In 1968, Senator Robert F. Kennedy had this to say about gross domestic product as a measure of economic growth:
“[It] does not allow for the health of our children, the quality of their education or the joy of their play. It does not include the beauty of our poetry or the strength of our marriages…It measures everythng, in short, except that which makes life worthwhile.”
While I have no problems with GDP as a measurement of economic health, there is another number with a similar problem. A number with such great meaning and arbitrary calculation it drives teenagers mad. This, of course, is the SAT.

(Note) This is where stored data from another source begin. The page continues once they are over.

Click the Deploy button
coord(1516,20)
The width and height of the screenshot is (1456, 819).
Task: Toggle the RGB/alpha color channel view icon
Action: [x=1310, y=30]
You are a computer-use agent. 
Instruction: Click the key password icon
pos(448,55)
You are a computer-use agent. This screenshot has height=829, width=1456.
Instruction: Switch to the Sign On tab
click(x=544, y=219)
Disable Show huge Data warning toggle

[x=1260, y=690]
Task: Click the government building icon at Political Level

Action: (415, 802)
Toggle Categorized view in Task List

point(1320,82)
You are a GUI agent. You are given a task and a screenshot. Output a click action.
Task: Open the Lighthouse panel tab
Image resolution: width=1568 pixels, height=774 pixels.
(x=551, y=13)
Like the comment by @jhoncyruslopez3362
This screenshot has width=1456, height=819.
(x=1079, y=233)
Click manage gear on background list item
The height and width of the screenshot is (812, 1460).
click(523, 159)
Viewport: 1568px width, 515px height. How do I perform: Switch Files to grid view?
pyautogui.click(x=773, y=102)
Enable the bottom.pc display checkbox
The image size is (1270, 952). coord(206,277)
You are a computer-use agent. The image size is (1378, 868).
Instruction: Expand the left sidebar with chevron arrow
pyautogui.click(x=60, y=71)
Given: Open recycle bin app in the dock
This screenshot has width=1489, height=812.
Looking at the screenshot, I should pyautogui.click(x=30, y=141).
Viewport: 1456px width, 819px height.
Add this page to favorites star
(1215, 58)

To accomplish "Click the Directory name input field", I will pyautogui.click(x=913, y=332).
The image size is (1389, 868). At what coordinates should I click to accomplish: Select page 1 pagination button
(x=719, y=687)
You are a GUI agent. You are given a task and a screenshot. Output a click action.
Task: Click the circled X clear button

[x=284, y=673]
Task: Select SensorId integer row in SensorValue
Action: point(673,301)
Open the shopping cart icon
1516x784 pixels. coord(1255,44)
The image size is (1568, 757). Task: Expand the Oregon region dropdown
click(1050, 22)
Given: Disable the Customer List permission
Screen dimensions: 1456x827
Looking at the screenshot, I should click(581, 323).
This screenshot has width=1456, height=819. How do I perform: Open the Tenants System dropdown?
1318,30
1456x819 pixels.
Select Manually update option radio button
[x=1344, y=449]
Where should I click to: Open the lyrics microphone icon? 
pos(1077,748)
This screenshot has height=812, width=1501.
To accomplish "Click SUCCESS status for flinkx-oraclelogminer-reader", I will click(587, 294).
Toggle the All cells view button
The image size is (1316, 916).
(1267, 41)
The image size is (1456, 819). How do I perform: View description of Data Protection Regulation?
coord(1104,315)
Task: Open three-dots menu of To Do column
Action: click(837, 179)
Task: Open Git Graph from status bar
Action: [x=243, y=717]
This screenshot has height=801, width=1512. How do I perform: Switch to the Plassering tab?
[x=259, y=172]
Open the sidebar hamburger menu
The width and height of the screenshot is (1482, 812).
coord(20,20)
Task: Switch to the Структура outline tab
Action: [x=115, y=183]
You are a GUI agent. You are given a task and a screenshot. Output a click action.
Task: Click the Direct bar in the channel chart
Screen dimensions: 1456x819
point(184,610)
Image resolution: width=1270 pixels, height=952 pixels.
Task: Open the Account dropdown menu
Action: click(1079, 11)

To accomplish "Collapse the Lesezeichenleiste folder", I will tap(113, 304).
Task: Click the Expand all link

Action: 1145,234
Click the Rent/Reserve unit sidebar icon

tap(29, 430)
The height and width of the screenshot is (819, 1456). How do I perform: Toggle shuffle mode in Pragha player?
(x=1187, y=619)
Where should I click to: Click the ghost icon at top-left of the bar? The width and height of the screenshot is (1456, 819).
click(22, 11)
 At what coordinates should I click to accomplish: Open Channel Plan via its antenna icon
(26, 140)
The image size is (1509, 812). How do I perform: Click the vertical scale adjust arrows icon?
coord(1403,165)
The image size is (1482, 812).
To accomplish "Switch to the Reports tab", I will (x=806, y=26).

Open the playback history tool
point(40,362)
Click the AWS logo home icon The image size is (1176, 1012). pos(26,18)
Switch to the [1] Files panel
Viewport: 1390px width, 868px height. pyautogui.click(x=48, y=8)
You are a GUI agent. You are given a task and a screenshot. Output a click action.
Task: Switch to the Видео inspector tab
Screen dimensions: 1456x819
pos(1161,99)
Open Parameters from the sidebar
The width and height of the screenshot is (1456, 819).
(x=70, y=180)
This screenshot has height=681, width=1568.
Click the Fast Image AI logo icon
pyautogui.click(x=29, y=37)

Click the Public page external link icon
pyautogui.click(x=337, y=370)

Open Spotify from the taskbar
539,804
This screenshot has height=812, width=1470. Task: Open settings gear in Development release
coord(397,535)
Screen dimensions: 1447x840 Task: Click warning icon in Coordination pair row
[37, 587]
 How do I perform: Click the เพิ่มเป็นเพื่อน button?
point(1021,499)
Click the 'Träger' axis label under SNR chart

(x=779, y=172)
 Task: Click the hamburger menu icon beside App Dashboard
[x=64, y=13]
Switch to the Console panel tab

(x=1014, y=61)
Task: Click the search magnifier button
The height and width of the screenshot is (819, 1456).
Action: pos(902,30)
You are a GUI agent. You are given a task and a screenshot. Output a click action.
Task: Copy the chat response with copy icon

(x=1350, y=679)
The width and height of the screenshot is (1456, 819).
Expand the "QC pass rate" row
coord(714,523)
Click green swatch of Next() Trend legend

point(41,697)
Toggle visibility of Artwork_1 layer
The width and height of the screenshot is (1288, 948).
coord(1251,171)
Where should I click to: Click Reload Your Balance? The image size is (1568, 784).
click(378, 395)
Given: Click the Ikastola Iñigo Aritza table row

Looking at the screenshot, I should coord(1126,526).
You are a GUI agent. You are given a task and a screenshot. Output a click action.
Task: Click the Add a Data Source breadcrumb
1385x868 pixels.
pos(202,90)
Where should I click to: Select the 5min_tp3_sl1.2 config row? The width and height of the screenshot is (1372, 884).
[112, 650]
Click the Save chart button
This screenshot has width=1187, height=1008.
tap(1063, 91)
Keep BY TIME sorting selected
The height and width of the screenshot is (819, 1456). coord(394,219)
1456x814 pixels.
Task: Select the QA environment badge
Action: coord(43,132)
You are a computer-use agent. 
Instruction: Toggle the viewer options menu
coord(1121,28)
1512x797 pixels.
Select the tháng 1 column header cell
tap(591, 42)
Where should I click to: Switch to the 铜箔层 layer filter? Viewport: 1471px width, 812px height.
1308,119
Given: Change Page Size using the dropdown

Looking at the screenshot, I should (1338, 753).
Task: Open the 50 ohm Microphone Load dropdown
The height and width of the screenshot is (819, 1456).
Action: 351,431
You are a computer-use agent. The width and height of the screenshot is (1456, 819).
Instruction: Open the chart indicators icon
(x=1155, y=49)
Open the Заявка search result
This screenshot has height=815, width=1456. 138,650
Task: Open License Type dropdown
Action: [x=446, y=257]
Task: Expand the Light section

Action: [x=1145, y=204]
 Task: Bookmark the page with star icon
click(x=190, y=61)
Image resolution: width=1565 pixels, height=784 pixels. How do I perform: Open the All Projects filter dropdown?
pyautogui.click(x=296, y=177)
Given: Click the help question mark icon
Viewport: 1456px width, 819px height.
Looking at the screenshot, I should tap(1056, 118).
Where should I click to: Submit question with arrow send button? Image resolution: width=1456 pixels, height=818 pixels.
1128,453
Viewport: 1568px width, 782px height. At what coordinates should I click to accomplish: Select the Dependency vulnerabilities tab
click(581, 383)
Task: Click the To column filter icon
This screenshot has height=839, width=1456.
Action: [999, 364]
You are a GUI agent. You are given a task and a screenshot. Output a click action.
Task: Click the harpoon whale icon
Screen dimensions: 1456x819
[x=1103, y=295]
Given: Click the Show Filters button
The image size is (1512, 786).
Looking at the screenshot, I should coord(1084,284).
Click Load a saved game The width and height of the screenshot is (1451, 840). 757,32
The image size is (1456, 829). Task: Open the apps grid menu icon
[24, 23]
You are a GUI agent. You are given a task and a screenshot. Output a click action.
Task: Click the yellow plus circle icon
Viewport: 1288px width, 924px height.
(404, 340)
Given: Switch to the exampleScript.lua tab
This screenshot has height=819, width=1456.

Yes, this four hour, 51 dollar, 87 year-old trial-by-fire could very well lock the gates to your dream college faster than you can finish the fill-ins on the critical reading section. But standardized testing isn’t the problem, there is no other way to compare applicants on a level playing field.
The problem circles back to RFK’s wise words. SAT results, like GDP, are engrained in our minds as indicators of the future, but in reality, they say nothing about who we are.
Defined by the College Board, the SAT is a “reasoning test” which measures a student’s academic success in mathematics, reading and writing.
In reality though, the test is more like a brain teaser with an essay. Answering questions involves strategy more so than it does recollection of high school academics.
However, there is hope for this well-aged test. David Coleman, the new president of the College Board, has made an excitingly progressive change to the SAT. In September, he unveiled his plans to alter the writing section of the 2015 SAT, changing the prompt from odd rhetorical questions to response-to-literature questions.
Hopefully, SAT changes will continue and make the test a fairer representation of what it claims to be. But if we want to impress RFK, there is more to do.
No matter how accurately the SAT measures academic aptitude, do not allow four digits to define your life. Studying for classes rather than the SAT doesn’t make you a bad person, and paying for SAT prep classes doesn’t make you a good person.
Now that I’ve been to the abyss and back, I’ve formed an approach to standardized testing in three easy steps.
First, don’t get discouraged by a bad score. Whether you take the SAT, ACT or whatever else, don’t expect to be a test-taking genuis. Second, don’t overdo the first step. Paying the College Board $404 only encourages them to make stubborn tests. Lastly and most important, no matter your score, don’t let it control you. Nail it to your college application, then never speak of it again.
No matter how horrible or excellent that score is, it can never define character.